Records for the exercise:
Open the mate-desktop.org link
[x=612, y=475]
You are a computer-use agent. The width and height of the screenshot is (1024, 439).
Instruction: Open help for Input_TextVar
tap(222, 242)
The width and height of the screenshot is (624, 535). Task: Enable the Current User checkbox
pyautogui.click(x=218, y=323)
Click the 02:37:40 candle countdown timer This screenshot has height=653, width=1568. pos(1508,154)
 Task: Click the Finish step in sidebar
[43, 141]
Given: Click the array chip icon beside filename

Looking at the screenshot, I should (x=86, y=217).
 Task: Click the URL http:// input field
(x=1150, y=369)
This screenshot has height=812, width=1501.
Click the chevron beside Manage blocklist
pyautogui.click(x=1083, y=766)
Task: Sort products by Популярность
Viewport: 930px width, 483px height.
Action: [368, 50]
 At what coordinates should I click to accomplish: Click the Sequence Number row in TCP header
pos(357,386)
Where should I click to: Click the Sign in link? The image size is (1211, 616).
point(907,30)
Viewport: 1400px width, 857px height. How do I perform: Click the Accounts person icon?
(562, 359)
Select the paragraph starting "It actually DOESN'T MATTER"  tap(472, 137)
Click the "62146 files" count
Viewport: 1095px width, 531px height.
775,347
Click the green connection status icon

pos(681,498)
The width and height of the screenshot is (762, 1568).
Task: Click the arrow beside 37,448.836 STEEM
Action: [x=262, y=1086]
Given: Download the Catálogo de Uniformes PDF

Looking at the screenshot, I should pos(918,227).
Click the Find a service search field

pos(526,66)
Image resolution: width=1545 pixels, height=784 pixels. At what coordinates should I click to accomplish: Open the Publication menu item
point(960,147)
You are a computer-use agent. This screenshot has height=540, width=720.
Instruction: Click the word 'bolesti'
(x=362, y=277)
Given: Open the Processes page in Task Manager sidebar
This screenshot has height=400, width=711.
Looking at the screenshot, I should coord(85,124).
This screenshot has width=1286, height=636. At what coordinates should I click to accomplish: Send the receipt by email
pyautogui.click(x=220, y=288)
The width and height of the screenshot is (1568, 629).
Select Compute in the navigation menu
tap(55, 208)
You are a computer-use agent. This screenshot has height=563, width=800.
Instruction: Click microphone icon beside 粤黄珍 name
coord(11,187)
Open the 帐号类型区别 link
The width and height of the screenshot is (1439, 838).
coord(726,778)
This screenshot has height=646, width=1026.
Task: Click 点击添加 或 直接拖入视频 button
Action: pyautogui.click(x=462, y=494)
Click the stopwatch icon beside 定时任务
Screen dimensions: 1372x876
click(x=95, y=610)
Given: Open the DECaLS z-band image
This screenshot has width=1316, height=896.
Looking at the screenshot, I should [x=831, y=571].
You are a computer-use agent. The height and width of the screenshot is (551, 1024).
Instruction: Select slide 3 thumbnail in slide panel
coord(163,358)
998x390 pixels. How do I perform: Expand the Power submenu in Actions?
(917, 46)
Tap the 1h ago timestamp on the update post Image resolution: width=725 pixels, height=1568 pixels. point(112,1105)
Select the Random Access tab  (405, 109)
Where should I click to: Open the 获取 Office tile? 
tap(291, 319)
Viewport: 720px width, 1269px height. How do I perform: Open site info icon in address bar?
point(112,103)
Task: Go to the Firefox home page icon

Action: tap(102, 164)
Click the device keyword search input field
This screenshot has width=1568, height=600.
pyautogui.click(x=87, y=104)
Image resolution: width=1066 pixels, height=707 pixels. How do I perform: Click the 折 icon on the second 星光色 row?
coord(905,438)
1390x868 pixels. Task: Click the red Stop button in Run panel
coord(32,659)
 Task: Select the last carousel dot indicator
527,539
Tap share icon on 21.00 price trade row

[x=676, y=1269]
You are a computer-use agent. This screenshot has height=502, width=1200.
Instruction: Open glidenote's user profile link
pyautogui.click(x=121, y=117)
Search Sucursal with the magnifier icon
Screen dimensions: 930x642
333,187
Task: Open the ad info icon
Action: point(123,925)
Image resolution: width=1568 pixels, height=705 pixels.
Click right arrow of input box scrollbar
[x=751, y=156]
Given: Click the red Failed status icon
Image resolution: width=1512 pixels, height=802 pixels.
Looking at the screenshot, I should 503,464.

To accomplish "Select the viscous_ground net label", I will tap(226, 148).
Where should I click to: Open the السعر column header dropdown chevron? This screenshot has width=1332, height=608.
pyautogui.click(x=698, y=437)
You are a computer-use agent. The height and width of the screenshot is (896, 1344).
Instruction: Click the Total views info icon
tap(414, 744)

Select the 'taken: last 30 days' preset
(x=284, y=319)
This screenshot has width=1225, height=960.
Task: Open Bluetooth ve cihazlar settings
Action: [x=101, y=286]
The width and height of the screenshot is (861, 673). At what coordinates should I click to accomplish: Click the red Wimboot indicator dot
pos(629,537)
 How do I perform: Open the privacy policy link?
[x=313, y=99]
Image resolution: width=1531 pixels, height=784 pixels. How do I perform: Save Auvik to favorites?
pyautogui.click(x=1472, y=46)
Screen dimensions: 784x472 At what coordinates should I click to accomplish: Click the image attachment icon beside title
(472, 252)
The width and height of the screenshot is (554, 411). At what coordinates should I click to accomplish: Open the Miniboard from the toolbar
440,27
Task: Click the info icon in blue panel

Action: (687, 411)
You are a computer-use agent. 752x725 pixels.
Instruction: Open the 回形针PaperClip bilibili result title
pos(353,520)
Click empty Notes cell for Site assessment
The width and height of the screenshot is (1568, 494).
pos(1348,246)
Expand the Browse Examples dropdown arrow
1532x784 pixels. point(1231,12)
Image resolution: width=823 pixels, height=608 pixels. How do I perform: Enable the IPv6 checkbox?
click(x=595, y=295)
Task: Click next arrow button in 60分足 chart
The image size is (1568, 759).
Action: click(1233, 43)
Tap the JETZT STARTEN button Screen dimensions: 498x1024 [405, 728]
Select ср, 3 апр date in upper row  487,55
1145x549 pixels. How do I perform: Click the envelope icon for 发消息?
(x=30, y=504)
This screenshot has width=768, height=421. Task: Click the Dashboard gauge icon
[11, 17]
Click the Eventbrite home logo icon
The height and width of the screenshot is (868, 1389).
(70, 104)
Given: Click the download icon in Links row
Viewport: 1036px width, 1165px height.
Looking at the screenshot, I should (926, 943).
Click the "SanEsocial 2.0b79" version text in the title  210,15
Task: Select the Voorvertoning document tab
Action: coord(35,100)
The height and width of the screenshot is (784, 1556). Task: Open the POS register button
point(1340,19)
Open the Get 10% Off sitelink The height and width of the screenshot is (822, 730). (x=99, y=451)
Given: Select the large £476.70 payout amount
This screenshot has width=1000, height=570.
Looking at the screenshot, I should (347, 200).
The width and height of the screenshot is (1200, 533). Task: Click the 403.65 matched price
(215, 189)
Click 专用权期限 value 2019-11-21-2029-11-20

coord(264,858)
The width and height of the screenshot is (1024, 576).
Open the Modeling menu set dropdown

Task brief: In the records above, find the lines containing "agent" and copy them.

Your solution:
You are a computer-use agent. The width and height of the screenshot is (1024, 439).
You are a computer-use agent. This screenshot has height=540, width=720.
You are a computer-use agent. This screenshot has height=563, width=800.
You are a computer-use agent. The height and width of the screenshot is (551, 1024).
You are a computer-use agent. This screenshot has height=502, width=1200.
You are a computer-use agent. The height and width of the screenshot is (896, 1344).
You are a computer-use agent. 752x725 pixels.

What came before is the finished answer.